I'll show an example.
\[\int x^2e^x dx\]
So we have to calculate the derivative matrix for up to 3. So that means we have:
\[D = I+ A = \begin{bmatrix}
1 & 0 & 0 & 0\\
0 & 1 & 0 & 0\\
0 & 0 & 1 & 0\\
0 & 0 & 0 & 1
\end{bmatrix} + \begin{bmatrix}
0& 1 & 0 & 0\\
0 & 0& 2& 0\\
0 & 0 & 0 & 3\\
0 & 0 & 0 & 0
\end{bmatrix} =\begin{bmatrix}
1& 1 & 0 & 0\\
0 & 1& 2& 0\\
0 & 0 & 1 & 3\\
0 & 0 & 0 & 1
\end{bmatrix} \]
Now we invert this matrix... with matlab...

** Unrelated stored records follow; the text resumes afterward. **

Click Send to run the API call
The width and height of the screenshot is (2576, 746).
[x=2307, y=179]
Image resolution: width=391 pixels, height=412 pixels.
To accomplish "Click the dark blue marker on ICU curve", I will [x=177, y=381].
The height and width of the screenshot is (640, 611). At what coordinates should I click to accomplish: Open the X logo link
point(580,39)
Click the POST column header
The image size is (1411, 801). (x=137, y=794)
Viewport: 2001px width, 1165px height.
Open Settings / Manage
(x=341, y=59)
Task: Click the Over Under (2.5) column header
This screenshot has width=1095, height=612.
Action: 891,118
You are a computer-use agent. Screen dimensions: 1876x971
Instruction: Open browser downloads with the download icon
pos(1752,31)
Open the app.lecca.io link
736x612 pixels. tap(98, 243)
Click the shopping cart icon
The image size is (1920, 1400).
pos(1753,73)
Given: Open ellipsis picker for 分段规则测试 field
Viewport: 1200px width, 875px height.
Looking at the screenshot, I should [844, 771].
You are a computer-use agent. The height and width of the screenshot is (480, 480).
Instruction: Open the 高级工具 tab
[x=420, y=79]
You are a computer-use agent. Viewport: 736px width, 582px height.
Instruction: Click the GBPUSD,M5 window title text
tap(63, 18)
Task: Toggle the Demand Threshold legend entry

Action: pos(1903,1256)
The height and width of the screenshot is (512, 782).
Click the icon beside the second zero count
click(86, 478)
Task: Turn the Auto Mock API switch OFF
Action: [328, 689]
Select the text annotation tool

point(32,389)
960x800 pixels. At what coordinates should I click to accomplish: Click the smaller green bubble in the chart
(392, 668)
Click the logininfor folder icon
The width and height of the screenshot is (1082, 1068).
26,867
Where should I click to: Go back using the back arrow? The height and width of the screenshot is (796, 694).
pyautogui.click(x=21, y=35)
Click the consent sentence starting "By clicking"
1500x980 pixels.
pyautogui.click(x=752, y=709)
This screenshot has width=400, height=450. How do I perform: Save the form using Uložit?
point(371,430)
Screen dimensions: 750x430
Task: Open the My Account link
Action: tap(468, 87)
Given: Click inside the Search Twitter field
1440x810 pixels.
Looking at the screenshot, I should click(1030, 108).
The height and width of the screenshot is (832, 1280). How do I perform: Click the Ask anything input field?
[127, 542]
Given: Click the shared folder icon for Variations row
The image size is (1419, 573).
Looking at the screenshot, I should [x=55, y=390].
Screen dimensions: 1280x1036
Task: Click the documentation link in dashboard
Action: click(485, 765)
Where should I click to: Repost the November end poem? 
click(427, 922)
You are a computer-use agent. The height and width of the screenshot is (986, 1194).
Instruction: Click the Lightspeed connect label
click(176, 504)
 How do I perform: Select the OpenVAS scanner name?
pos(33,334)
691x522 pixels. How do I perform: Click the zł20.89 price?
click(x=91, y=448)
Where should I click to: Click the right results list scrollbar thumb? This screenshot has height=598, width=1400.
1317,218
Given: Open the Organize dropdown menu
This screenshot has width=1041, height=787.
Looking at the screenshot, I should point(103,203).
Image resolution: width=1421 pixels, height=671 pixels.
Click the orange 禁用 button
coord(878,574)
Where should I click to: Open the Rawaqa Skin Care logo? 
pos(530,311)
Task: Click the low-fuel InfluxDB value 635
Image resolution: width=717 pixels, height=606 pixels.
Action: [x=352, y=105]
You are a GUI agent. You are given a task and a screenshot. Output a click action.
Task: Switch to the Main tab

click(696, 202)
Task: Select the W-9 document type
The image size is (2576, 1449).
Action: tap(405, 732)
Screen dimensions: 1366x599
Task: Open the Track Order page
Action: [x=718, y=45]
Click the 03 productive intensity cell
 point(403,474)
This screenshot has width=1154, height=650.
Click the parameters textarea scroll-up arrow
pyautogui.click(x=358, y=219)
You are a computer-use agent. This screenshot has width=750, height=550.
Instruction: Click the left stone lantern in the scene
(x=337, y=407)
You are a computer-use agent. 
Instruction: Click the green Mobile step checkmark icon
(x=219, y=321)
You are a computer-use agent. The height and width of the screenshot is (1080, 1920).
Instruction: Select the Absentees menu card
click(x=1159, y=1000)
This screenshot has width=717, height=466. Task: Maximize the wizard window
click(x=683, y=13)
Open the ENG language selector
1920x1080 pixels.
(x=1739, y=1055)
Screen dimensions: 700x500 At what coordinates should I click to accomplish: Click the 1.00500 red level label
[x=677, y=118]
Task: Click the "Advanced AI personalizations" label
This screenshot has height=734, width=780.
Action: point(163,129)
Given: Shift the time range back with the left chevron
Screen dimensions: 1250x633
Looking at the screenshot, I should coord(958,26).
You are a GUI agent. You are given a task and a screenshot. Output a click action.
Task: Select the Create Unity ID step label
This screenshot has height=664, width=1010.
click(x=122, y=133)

\[ D^{-1} = \begin{bmatrix}
1& -1 &2 & -6 \\
0 & 1& -2& 6\\
0 & 0 & 1 & -3\\
0 & 0 & 0 & 1
\end{bmatrix} \]
Multiply by the vector representing our integral:
\[\begin{bmatrix}
1& -1 &2 & -6 \\
0 & 1& -2& 6\\
0 & 0 & 1 & -3\\
0 & 0 & 0 & 1
\end{bmatrix} \begin{bmatrix}
0\\
0\\
1\\
0
\end{bmatrix} = \begin{bmatrix}
2\\
-2\\
1\\
0
\end{bmatrix}\]
Ok moment of truth, hopefully I didn't mess this up...
\[\int x^2e^xdx = e^x(2-2x+x^2) + C\]
Hey it checks out :P
Also, maybe we can possibly find a general form for the inverse of this matrix?